Teens in particular seem to have a shaky handle on the concept of native advertising. When Stanford researchers showed 203 middle schoolers an example of it on Slate.com as part of a 2016 study, a whopping 80 percent of them believed it was just another article despite it being labeled as sponsored content. This is particularly worrying because several of Karle's videos suggest that he's catering to a very young crowd. "How to HIDE & HIT Your JUUL at SCHOOL WITHOUT Getting CAUGHT," for instance, is only useful or interesting to minors. "[A]nybody have any tips on how to order a juul without parents finding out?" reads one comment. (YouTube flagged the video with a warning in January for being "inappropriate or offensive to some audiences.") Another video, which isn't age-gated or flagged, gives tips on how to hide your JUUL from parents.
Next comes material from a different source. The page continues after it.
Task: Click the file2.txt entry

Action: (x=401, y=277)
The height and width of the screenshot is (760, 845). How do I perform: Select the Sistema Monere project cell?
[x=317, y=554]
"There’s not a single chance in the world that somehow all kids in the world are gonna stop vaping or smoking cigarettes," Karle told me. "I’m not trying to say that as a minor, you shouldn’t be doing this, or something like that. I’m here to say ‘Here’s a safer alternative, and I don’t have any opinions on underage vaping or anything like that.’ It’s not something I’m promoting, and it’s not something I’m saying you shouldn’t do. I don’t have an opinion on it at all. People ask me that a lot, what are your opinions on it. My opinion is simply: I don’t have one."
To be sure, there is a difference between a traditional media organization engaging in native advertising and the relatively DIY, small-scale operation Karle is running. But as YouTube and streaming sites take the place of television in terms of reaching young people, it might be worth considering pushing for more clear definitions of what counts as native advertising on platforms like YouTube, as well as whether or not it's responsible for the site's stars to help promote products like vapes in videos aimed at kids.